Stored data:
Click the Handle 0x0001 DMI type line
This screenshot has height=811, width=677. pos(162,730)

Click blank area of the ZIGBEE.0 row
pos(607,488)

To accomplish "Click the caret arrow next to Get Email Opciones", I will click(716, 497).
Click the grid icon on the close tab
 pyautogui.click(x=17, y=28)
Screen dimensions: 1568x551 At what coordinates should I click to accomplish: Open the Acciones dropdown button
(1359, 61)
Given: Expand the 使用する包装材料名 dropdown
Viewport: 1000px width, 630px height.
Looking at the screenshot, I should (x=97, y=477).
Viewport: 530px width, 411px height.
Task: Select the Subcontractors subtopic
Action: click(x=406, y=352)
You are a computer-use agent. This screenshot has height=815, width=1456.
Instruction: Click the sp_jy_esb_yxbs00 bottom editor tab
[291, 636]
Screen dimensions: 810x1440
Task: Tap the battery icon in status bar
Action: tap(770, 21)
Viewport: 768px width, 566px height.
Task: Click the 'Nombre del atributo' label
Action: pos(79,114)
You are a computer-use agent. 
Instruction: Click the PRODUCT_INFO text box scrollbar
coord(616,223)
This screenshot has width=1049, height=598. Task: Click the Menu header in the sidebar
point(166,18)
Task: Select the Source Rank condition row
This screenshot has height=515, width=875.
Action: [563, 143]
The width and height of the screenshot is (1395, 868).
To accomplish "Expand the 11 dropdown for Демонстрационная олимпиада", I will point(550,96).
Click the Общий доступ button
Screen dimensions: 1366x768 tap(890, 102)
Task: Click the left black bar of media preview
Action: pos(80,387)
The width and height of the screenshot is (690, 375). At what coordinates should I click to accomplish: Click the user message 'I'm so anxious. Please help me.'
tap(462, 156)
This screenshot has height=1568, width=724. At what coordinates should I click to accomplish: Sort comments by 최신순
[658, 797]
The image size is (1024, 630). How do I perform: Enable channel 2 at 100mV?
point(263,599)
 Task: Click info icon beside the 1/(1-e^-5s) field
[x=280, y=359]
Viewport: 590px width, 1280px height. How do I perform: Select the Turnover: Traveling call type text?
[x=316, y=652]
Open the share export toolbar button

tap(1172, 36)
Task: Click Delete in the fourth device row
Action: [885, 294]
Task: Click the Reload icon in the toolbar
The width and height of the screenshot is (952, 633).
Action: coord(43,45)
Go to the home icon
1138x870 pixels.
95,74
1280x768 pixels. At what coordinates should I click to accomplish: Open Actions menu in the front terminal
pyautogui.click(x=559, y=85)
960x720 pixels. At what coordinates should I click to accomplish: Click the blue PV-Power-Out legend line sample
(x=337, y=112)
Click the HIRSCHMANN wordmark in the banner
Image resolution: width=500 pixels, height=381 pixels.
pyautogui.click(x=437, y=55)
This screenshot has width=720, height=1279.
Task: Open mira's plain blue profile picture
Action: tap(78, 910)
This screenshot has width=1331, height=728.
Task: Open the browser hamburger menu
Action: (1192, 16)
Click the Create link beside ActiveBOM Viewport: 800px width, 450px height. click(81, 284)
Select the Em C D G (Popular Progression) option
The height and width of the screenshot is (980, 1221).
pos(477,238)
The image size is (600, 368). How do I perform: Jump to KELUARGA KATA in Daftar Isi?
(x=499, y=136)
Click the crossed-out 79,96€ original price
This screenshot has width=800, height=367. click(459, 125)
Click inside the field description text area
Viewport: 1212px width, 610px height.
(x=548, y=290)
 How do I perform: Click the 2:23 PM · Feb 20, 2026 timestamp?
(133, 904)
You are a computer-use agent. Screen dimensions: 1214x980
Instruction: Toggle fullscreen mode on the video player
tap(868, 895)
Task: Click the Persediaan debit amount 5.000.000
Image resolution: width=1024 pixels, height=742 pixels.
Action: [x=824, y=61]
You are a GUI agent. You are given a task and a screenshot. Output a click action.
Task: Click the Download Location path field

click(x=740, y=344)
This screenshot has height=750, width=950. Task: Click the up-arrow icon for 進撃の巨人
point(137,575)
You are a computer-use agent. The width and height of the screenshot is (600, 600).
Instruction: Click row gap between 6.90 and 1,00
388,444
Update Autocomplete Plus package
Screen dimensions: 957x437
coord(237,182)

[Required work]
Starting at the first entry and ending at the last, reproduce each one exactly.

[Task solution]
Click the Handle 0x0001 DMI type line
This screenshot has height=811, width=677. pos(162,730)

Click blank area of the ZIGBEE.0 row
pos(607,488)

To accomplish "Click the caret arrow next to Get Email Opciones", I will click(716, 497).
Click the grid icon on the close tab
 pyautogui.click(x=17, y=28)
Screen dimensions: 1568x551 At what coordinates should I click to accomplish: Open the Acciones dropdown button
(1359, 61)
Given: Expand the 使用する包装材料名 dropdown
Viewport: 1000px width, 630px height.
Looking at the screenshot, I should (x=97, y=477).
Viewport: 530px width, 411px height.
Task: Select the Subcontractors subtopic
Action: click(x=406, y=352)
You are a computer-use agent. This screenshot has height=815, width=1456.
Instruction: Click the sp_jy_esb_yxbs00 bottom editor tab
[291, 636]
Screen dimensions: 810x1440
Task: Tap the battery icon in status bar
Action: tap(770, 21)
Viewport: 768px width, 566px height.
Task: Click the 'Nombre del atributo' label
Action: pos(79,114)
You are a computer-use agent. 
Instruction: Click the PRODUCT_INFO text box scrollbar
coord(616,223)
This screenshot has width=1049, height=598. Task: Click the Menu header in the sidebar
point(166,18)
Task: Select the Source Rank condition row
This screenshot has height=515, width=875.
Action: [563, 143]
The width and height of the screenshot is (1395, 868).
To accomplish "Expand the 11 dropdown for Демонстрационная олимпиада", I will point(550,96).
Click the Общий доступ button
Screen dimensions: 1366x768 tap(890, 102)
Task: Click the left black bar of media preview
Action: pos(80,387)
The width and height of the screenshot is (690, 375). At what coordinates should I click to accomplish: Click the user message 'I'm so anxious. Please help me.'
tap(462, 156)
This screenshot has height=1568, width=724. At what coordinates should I click to accomplish: Sort comments by 최신순
[658, 797]
The image size is (1024, 630). How do I perform: Enable channel 2 at 100mV?
point(263,599)
 Task: Click info icon beside the 1/(1-e^-5s) field
[x=280, y=359]
Viewport: 590px width, 1280px height. How do I perform: Select the Turnover: Traveling call type text?
[x=316, y=652]
Open the share export toolbar button

tap(1172, 36)
Task: Click Delete in the fourth device row
Action: [885, 294]
Task: Click the Reload icon in the toolbar
The width and height of the screenshot is (952, 633).
Action: coord(43,45)
Go to the home icon
1138x870 pixels.
95,74
1280x768 pixels. At what coordinates should I click to accomplish: Open Actions menu in the front terminal
pyautogui.click(x=559, y=85)
960x720 pixels. At what coordinates should I click to accomplish: Click the blue PV-Power-Out legend line sample
(x=337, y=112)
Click the HIRSCHMANN wordmark in the banner
Image resolution: width=500 pixels, height=381 pixels.
pyautogui.click(x=437, y=55)
This screenshot has width=720, height=1279.
Task: Open mira's plain blue profile picture
Action: tap(78, 910)
This screenshot has width=1331, height=728.
Task: Open the browser hamburger menu
Action: (1192, 16)
Click the Create link beside ActiveBOM Viewport: 800px width, 450px height. click(81, 284)
Select the Em C D G (Popular Progression) option
The height and width of the screenshot is (980, 1221).
pos(477,238)
The image size is (600, 368). How do I perform: Jump to KELUARGA KATA in Daftar Isi?
(x=499, y=136)
Click the crossed-out 79,96€ original price
This screenshot has width=800, height=367. click(459, 125)
Click inside the field description text area
Viewport: 1212px width, 610px height.
(x=548, y=290)
 How do I perform: Click the 2:23 PM · Feb 20, 2026 timestamp?
(133, 904)
You are a computer-use agent. Screen dimensions: 1214x980
Instruction: Toggle fullscreen mode on the video player
tap(868, 895)
Task: Click the Persediaan debit amount 5.000.000
Image resolution: width=1024 pixels, height=742 pixels.
Action: [x=824, y=61]
You are a GUI agent. You are given a task and a screenshot. Output a click action.
Task: Click the Download Location path field

click(x=740, y=344)
This screenshot has height=750, width=950. Task: Click the up-arrow icon for 進撃の巨人
point(137,575)
You are a computer-use agent. The width and height of the screenshot is (600, 600).
Instruction: Click row gap between 6.90 and 1,00
388,444
Update Autocomplete Plus package
Screen dimensions: 957x437
coord(237,182)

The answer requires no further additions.